« Nous tendons toujours aux choses défendues et convoitons ce qui nous est interdit », écrivait le païen Ovide. Si nous avions médité cette phrase comme il convient, bien des clichés sur le christianisme se seraient dissipés dans l’air. Nous aurions évité de nous livrer à des interprétations salonardes sur la religion préférée du pape, ou de répéter cette idée nietzschéenne – merveilleuse sous la plume de Nietzsche, mais effroyable dans la bouche de ses disciples – suivant laquelle le christianisme aurait porté atteinte au désir. Disons plutôt que Jésus-Christ nous a permis de renouveler notre stock d’interdits. Le christianisme nous a délivrés de cette croix : savoir ce qu’il ne faut pas désirer. Nous avons donc écouté les prêtres, et nous nous sommes mis à convoiter les choses en cachette, conformément à la loi universelle du désir.
On dira qu’une telle civilisation s’est illustrée par une série de méfaits historiques. Il est certain que la religion chrétienne ne nous a pas rendus moins bêtes et moins violents que tous les autres. Sur le plan général, qui est celui de l’amélioration de l’espèce humaine, la chose est sans espoir. Du moins avons-nous développé de mauvais sentiments en nous-mêmes, ce qui nous a permis d’écrire de bons livres.

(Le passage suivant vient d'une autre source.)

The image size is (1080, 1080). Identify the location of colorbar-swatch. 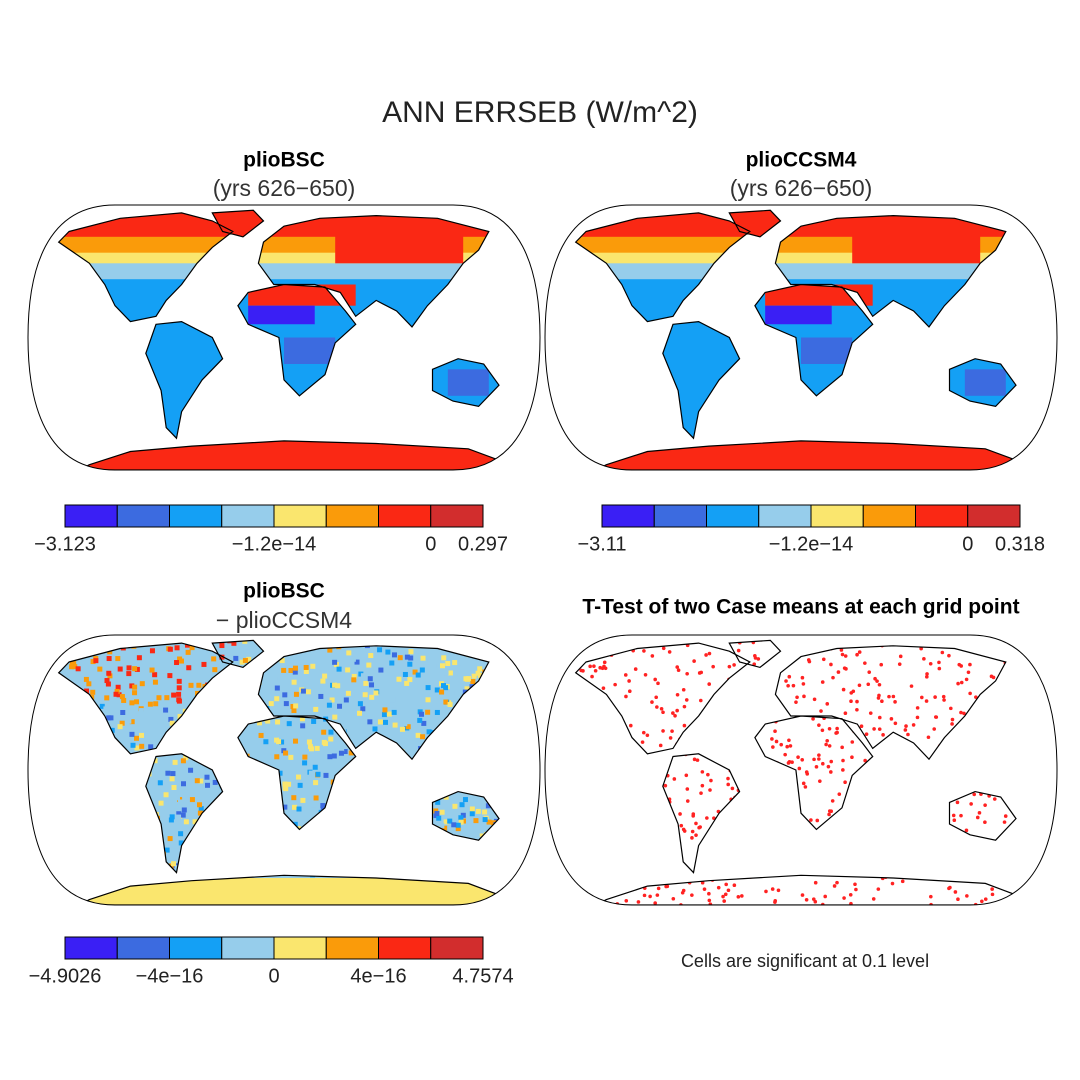
(680, 516).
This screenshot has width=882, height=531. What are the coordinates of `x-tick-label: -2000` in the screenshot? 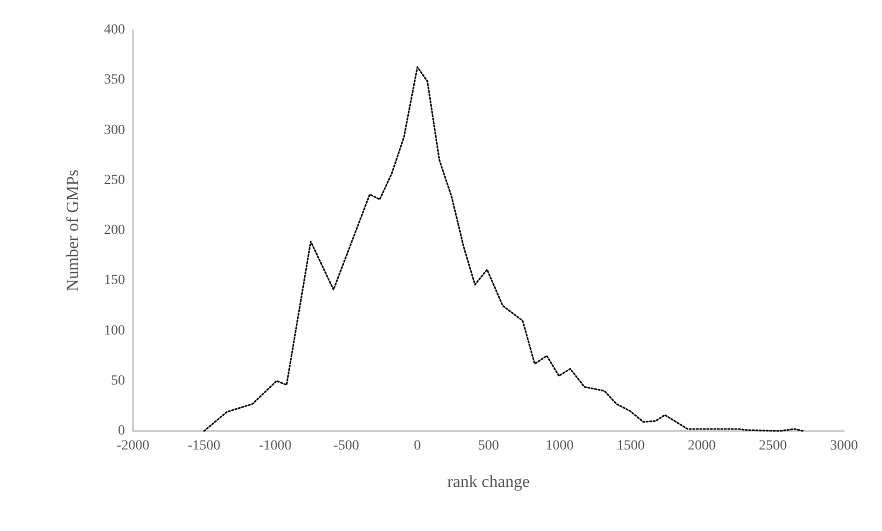 It's located at (133, 446).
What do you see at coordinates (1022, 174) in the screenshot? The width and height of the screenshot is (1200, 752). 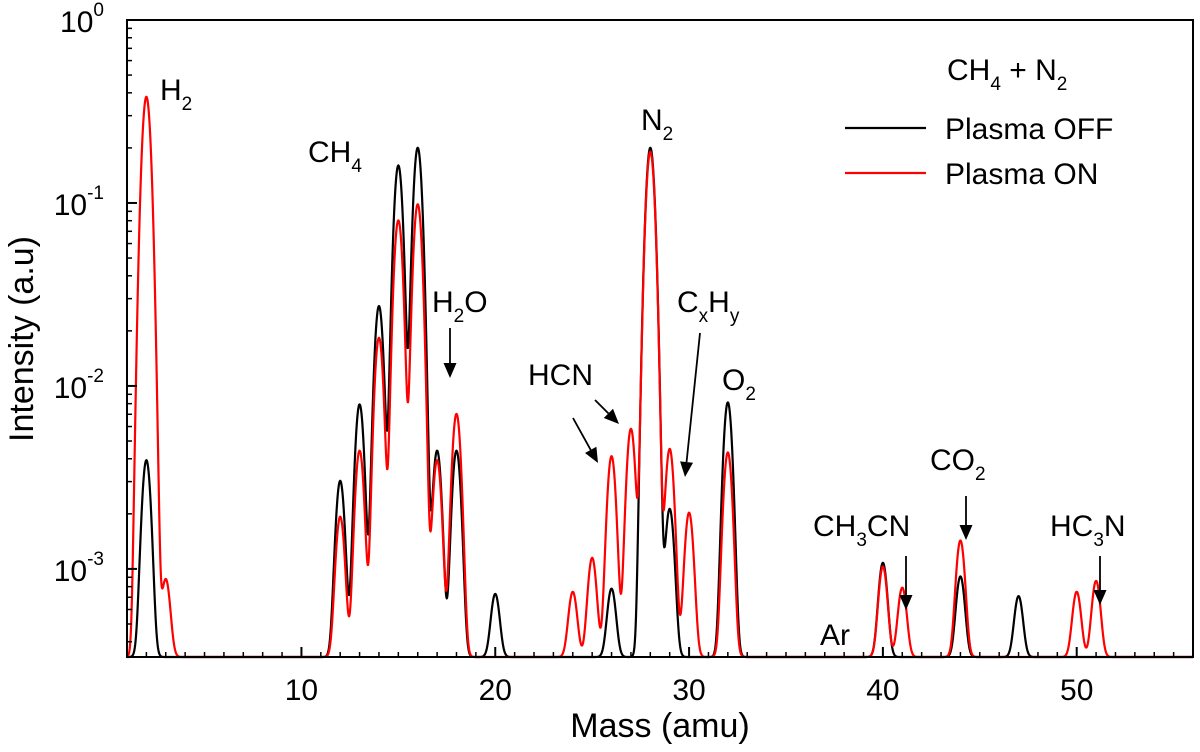 I see `legend-label-plasma-on: Plasma ON` at bounding box center [1022, 174].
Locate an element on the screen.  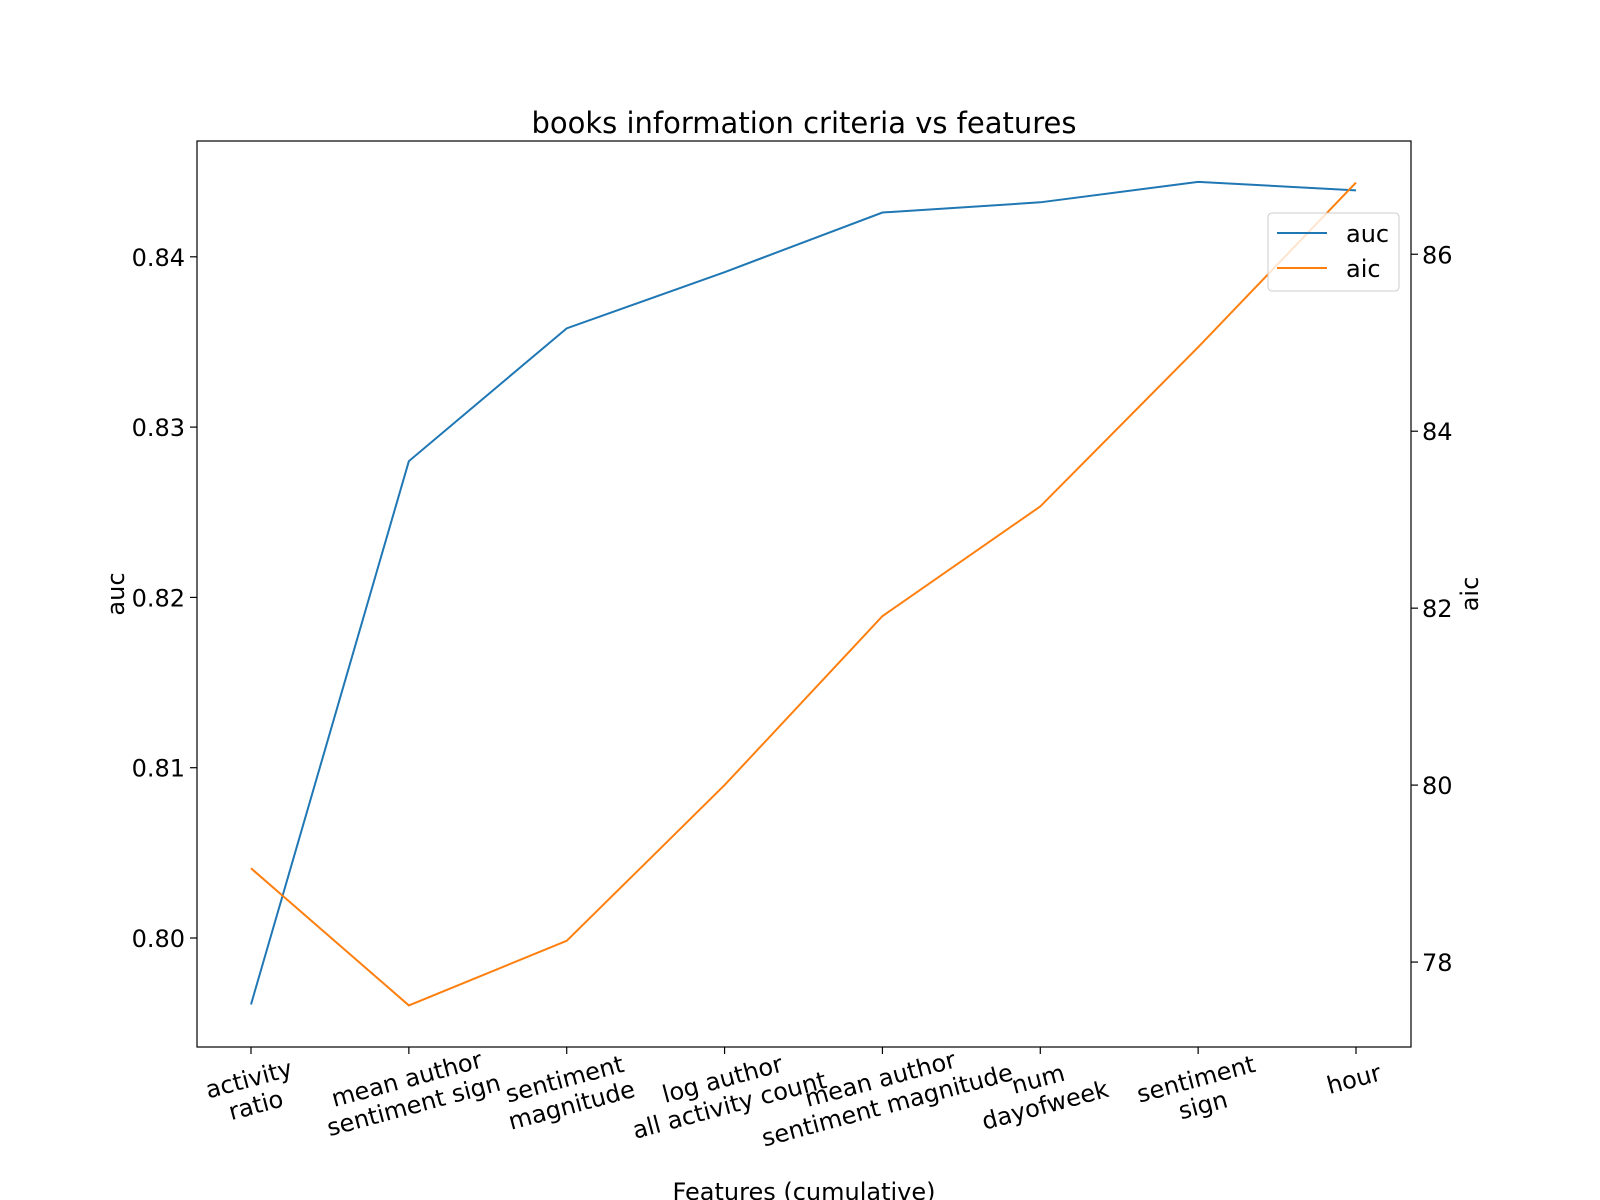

Aussi est-il désolant d’entendre l’ancien locataire de la place Beauvau évoquer le christianisme en termes de valeurs. Cette bondieuserie me heurte. Elle semble accréditer la thèse que notre civilisation est supérieure en raison desdites valeurs, ce qui prouve que certains chrétiens ne comprennent rien à leur propre religion. C’est évidemment ennuyeux, surtout lorsque l’on prétend prendre sa défense. Le bigot entend éclairer l’avenir à coups de valeurs et de convictions morales. Le vrai chrétien n’a pas cette certitude. Comme Pascal, comme l’immense Kierkegaard, il sait que la certitude est une vaste plaisanterie. Le prêchi-prêcha christianisant de droite paraît conforme à notre civilisation chrétienne, elle n’en est que la face malhonnête et lugubre. La bondieuserie se trompe sur le bon usage des interdits, mais Dieu, qui est un grand pervers doublé d’un grand artiste, reconnaîtra les siens.